Over the following 18 months, I started sharing and to open up more. I became adamant that our daughter would not grow up thinking it was weak to ask for help. I would set a good example for her. I would make sure she always felt comfortable to talk about her feelings. But most of all, I didn’t want to wear a mask and put on a front anymore. I just wanted to be me. To be accepted for who I was, warts and all. In February 2020, just a month before he fell ill, Mr C recorded a video of me sharing my story for the internal news platform at work. He was so proud of me for doing it. Because for just over 20 years, this is what he’d wanted me to do. To just be me, to not pretend to be someone I wasn’t. To simply be Emma. Someone who struggles with life at times, someone who on occasion needs help to deal with life. Someone who isn’t perfect but is happy with herself regardless of this, because no-one is. But no matter what, she’s someone who refuses to give up.

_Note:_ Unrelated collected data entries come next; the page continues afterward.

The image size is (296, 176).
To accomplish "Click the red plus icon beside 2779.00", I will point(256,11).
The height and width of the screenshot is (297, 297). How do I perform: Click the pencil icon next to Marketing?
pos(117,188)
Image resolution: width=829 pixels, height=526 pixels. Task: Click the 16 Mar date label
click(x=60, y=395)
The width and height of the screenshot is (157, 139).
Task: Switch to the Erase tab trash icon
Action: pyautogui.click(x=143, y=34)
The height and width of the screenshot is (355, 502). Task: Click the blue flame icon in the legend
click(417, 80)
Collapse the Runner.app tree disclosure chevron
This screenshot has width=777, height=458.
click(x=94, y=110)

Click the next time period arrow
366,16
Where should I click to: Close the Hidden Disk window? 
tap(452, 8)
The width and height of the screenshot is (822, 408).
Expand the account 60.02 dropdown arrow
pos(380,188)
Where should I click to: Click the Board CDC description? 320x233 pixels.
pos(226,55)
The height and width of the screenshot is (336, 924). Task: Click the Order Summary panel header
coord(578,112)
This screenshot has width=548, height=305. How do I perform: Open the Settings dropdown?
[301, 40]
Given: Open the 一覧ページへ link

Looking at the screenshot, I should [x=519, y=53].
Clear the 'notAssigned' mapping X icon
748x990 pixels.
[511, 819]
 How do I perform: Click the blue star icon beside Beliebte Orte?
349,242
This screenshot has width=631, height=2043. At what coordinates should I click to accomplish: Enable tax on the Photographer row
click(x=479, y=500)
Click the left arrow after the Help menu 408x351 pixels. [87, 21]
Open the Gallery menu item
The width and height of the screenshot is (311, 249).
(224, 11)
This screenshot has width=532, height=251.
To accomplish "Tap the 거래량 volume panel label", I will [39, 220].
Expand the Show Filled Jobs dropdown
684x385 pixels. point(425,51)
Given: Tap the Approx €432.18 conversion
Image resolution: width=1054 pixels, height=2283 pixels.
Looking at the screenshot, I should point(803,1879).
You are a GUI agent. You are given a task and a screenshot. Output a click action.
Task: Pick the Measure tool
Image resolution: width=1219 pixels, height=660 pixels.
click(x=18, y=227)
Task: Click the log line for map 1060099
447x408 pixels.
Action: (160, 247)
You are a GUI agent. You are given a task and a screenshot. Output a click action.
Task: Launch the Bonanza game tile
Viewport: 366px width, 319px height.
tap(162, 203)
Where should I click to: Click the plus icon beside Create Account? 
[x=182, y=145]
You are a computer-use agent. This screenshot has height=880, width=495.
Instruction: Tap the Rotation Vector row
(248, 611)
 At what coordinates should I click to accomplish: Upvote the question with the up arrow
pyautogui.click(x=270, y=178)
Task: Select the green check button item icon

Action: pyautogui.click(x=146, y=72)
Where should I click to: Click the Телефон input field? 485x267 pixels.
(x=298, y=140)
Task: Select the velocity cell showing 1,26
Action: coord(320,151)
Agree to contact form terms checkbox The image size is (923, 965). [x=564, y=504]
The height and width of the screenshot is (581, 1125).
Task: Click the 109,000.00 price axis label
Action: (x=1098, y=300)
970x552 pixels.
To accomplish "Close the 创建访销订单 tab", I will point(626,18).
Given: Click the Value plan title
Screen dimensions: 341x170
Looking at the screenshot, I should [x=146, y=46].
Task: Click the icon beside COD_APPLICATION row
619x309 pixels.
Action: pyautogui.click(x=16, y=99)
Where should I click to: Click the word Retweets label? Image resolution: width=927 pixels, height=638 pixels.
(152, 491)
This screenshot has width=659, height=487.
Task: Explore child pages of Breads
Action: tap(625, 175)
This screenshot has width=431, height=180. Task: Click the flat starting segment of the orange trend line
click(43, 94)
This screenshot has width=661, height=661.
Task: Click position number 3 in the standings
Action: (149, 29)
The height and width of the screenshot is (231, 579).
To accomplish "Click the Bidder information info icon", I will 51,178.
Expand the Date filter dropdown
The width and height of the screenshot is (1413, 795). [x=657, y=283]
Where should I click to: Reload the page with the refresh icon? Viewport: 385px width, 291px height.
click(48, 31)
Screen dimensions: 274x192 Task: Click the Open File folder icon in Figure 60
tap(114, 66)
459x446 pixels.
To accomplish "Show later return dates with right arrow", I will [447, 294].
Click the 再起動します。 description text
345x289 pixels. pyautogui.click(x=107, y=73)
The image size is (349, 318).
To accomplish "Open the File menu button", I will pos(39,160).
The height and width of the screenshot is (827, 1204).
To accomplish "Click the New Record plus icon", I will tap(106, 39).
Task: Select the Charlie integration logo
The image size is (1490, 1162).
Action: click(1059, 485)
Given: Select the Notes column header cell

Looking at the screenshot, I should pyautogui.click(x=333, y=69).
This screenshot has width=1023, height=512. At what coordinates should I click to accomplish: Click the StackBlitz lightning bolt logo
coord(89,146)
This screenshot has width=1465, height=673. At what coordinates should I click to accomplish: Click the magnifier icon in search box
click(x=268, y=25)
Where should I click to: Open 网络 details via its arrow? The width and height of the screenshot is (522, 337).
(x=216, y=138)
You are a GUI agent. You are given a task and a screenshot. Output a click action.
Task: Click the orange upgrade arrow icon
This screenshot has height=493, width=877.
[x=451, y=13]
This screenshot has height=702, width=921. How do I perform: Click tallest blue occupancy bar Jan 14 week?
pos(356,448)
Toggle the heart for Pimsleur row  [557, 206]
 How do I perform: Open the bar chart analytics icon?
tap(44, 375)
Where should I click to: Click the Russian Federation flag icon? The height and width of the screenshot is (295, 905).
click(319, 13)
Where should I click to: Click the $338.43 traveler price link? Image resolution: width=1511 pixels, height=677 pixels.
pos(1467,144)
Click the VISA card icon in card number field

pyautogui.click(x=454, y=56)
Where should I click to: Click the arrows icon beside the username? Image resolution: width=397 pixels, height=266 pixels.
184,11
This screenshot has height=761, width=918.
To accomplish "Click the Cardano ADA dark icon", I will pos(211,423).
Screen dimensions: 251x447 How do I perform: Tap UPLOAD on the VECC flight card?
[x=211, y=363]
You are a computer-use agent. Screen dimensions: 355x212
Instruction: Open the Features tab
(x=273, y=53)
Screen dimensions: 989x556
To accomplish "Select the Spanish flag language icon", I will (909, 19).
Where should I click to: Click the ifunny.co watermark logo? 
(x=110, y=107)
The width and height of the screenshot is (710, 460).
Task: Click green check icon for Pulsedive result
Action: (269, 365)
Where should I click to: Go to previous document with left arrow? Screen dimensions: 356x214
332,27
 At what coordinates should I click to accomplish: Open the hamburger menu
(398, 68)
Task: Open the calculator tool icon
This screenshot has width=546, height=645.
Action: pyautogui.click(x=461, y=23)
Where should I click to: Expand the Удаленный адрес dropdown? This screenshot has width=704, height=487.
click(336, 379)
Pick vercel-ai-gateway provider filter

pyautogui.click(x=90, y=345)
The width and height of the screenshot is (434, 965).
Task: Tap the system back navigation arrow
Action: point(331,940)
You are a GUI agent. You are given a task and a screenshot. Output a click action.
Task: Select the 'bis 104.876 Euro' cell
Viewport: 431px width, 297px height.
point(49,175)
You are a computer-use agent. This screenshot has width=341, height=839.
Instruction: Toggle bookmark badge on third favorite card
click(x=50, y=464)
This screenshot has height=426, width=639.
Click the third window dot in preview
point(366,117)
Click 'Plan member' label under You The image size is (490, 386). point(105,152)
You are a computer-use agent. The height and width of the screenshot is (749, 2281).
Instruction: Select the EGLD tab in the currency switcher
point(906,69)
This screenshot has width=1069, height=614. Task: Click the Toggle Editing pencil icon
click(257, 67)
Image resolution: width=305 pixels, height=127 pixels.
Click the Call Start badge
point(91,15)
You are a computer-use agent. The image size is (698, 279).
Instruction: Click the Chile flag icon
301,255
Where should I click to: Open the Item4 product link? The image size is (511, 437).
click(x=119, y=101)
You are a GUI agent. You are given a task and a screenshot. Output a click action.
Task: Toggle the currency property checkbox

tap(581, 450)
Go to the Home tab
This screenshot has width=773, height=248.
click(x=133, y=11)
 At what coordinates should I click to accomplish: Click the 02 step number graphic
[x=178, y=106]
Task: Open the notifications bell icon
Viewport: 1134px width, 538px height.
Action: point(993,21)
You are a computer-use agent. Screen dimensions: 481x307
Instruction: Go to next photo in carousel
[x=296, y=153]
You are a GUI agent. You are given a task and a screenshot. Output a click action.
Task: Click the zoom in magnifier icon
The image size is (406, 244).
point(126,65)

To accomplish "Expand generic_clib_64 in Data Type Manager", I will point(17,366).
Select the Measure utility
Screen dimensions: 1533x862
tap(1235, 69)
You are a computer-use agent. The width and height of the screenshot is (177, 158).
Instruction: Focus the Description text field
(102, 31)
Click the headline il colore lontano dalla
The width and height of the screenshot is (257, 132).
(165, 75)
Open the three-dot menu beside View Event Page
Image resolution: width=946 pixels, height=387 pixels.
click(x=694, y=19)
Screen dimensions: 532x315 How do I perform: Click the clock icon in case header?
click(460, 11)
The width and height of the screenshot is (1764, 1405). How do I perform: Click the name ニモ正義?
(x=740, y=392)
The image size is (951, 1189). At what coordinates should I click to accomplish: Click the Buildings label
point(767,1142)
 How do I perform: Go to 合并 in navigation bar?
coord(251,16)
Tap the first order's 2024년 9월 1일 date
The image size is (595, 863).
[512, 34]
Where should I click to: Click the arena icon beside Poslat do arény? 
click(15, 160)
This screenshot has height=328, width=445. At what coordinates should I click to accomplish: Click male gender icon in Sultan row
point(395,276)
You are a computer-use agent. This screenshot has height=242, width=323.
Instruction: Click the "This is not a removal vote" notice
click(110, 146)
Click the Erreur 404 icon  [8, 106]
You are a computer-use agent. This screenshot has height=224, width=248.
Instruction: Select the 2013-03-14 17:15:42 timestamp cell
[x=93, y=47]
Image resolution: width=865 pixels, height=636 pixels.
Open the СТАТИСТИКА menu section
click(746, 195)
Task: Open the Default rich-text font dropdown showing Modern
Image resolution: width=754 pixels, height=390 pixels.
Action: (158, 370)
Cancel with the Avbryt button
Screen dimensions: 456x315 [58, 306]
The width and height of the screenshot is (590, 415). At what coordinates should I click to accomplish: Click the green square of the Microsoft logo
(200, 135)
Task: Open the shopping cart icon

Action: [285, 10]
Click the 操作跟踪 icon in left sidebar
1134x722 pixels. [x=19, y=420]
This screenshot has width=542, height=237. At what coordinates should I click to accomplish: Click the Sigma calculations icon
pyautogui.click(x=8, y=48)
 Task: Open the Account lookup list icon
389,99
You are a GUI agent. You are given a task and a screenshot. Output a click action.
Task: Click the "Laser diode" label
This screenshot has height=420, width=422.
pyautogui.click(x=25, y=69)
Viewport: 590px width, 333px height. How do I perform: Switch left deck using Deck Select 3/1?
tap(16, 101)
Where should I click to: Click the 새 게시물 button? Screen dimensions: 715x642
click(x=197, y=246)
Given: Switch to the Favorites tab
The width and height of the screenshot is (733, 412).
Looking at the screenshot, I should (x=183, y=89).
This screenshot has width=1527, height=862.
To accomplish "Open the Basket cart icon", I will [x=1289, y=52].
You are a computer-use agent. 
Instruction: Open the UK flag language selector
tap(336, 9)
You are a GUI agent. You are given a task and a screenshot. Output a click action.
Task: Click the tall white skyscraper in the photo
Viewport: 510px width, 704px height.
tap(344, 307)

He’d be proud that I can sit here now and reflect on all of this. He’d be proud that over the last few weeks I’m noticing things which could be little triggers indicating that I need to be a bit kinder to myself. I’ve started to wonder whether my inclination to open the laptop and work once my daughter has gone to bed really is because the work needs doing then or because it’s a distraction technique to stop me feeling lonely and being alone with my thoughts. When people ask me how I am, I’ve realised I tend to respond with what I’m doing to help my daughter and how she is. Again, I’m distracting because to think about how I am is just too hard. I don’t honestly know how I am. It’s raw. It has the potential to unlock something within me which I’m not ready to face yet. I can feel the emotion rising during conversations where I feel frustrated or disappointed, I’m not able to keep it under wraps. The Emma tone of old creeps in. Being hugged by a couple of people in the last few weeks (yes, I know rules have been broken here) made me feel fragile. I wasn’t ready for physical contact. The thought of the return to a post lockdown world makes me feel vulnerable. I’m still grieving, I’m still trying to process being widowed at 39, I’m still trying to adjust. I will be for a very long time. I want to hide away from people for a lot longer. And while I have had bereavement counselling to help me work through the immediate trauma of what we went through, I know at some point I’ll seek more. But I know that by recognising these triggers and understanding myself, it means I won’t hit rock bottom before I do this. I won’t ever allow myself to hit rock bottom again. Because the difference between now and 2018 is that I’m not scared to ask for help. I won’t be scared to tell people.

Why? Because of what I’ve learnt over the last four years, because I can now accept that asking for help doesn’t mean you’re weak. I ended a previous blog with a quote from Winnie the Pooh and this one is no different. Because one of the best quotes of all when it comes to mental health comes from Piglet. “It’s okay to feel not very okay at all. It can be quite normal, in fact.” Never a truer word spoken.